Persisting HITL payloads

warrenseine · February 14, 2026, 1:29pm

Hello!

I’m trying to persist HITL payloads in the AIMessage additional_kwargs. To do so, I send() a channel update with the updated message to include it in a checkpoint save.

It works when I set durability="exit" but I then lose the progressive persistence. With either “async” (default) or “sync”, I get unreliable results, but most of the time, the last message in the checkpoint won’t contain the extra payload when I resume the conversation. From what I can read, “async” will only save when the next node runs. If a user reloads the conversation before approving/rejecting the HITL prompt, the state won’t be saved, right?

Is there a way to combine the benefits of “exit” and “async”? Or is my approach to retain pending interrupts fundamentally wrong?

Note: I’ve had a look at these related threads, but couldn’t find exactly what I’m looking for:

I’m attaching a minimal, self-contained test case. Replace durability="exit" with something else to make it fail.
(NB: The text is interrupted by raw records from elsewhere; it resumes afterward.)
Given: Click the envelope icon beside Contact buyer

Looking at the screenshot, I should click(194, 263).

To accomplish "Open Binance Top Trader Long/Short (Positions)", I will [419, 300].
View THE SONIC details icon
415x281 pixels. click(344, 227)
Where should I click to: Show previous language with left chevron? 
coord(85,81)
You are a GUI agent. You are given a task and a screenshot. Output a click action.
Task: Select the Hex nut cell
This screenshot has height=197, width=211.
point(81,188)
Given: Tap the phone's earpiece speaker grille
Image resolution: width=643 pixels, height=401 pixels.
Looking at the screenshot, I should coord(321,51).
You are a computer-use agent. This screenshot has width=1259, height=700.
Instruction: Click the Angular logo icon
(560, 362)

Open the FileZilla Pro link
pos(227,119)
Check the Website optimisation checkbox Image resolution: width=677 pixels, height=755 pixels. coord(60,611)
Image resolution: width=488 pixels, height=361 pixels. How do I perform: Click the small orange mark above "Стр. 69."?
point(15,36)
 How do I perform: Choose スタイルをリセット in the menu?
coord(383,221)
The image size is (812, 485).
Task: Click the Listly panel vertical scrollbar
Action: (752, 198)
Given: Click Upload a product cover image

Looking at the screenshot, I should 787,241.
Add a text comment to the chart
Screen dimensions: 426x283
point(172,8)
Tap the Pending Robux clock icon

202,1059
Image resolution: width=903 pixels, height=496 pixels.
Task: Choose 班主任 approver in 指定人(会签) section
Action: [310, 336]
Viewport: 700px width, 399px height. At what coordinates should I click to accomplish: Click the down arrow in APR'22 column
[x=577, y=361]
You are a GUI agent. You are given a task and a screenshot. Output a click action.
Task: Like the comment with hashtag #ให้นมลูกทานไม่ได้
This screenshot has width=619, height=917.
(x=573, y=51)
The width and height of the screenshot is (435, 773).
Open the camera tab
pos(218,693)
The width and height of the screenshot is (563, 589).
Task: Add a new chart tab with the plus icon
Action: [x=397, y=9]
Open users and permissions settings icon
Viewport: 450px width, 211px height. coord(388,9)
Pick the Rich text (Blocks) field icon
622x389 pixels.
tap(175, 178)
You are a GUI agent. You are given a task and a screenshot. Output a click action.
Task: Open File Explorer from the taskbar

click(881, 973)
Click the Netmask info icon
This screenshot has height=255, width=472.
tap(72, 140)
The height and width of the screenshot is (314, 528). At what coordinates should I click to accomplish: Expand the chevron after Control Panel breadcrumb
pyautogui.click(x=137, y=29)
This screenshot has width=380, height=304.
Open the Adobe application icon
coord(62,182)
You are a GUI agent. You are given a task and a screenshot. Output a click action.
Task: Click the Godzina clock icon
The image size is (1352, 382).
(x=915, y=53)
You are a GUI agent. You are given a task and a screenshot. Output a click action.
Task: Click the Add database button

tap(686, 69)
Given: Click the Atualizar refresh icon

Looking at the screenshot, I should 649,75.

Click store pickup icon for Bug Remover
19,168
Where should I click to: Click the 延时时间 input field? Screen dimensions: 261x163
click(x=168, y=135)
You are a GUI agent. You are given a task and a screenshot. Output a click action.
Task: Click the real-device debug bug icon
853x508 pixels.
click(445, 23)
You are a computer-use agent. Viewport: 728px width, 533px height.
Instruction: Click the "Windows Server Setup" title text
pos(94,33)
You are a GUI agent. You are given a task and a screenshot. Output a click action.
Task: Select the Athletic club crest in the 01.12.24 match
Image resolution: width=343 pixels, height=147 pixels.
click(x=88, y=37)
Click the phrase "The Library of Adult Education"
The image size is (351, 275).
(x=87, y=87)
from __future__ import annotations

from typing import Annotated, TypedDict

import pytest
from langchain_core.messages import AIMessage, HumanMessage
from langchain_core.runnables import RunnableConfig
from langgraph._internal._constants import CONFIG_KEY_SEND
from langgraph.checkpoint.memory import InMemorySaver
from langgraph.config import get_config
from langgraph.constants import START
from langgraph.graph import StateGraph
from langgraph.graph.message import AnyMessage, add_messages
from langgraph.types import Command, interrupt


class State(TypedDict):
    messages: Annotated[list[AnyMessage], add_messages]


@pytest.mark.anyio
async def test_human_hitl_interrupt_checkpoint_behavior():
    """Minimal repro: persist AIMessage additional_kwargs before interrupt and after resume."""
    checkpointer = InMemorySaver()
    node_name = "pause_node"
    persisted_payload = "payload"

    def node(state: State) -> None:
        # Persist metadata onto the latest AI message before pausing.
        latest_ai_message = next(
            (msg for msg in reversed(state["messages"]) if isinstance(msg, AIMessage)),
            None,
        )
        assert latest_ai_message is not None

        latest_ai_message.additional_kwargs["hitl_payload"] = persisted_payload

        configurable = get_config().get("configurable", {})
        send = configurable.get(CONFIG_KEY_SEND)
        assert callable(send)
        send([("messages", [latest_ai_message])])
        interrupt("pause")
        return None

    graph = (
        StateGraph(State)
        .add_node(node_name, node)
        .add_edge(START, node_name)
        .compile(checkpointer=checkpointer)
    )

    config = RunnableConfig(
        configurable={"thread_id": "test-thread-interrupt-repro", "checkpoint_ns": ""}
    )

    result = graph.invoke(
        {
            "messages": [
                HumanMessage(content="Do something"),
                AIMessage(content="Request approval", id="assistant-1"),
            ]
        },
        config,
        durability="exit",
    )
    assert "__interrupt__" in result

    latest_before_resume = await anext(checkpointer.alist(config=config, limit=1), None)
    assert latest_before_resume is not None

    channel_values_before_resume = latest_before_resume.checkpoint.get(
        "channel_values", {}
    )
    messages_before_resume = channel_values_before_resume.get("messages", [])
    persisted_ai_before_resume = next(
        (msg for msg in reversed(messages_before_resume) if isinstance(msg, AIMessage)),
        None,
    )
    assert persisted_ai_before_resume is not None
    assert persisted_ai_before_resume.id == "assistant-1"
    assert (
        persisted_ai_before_resume.additional_kwargs.get("hitl_payload")
        == persisted_payload
    )

    graph.invoke(Command(resume="approved"), config, durability="exit")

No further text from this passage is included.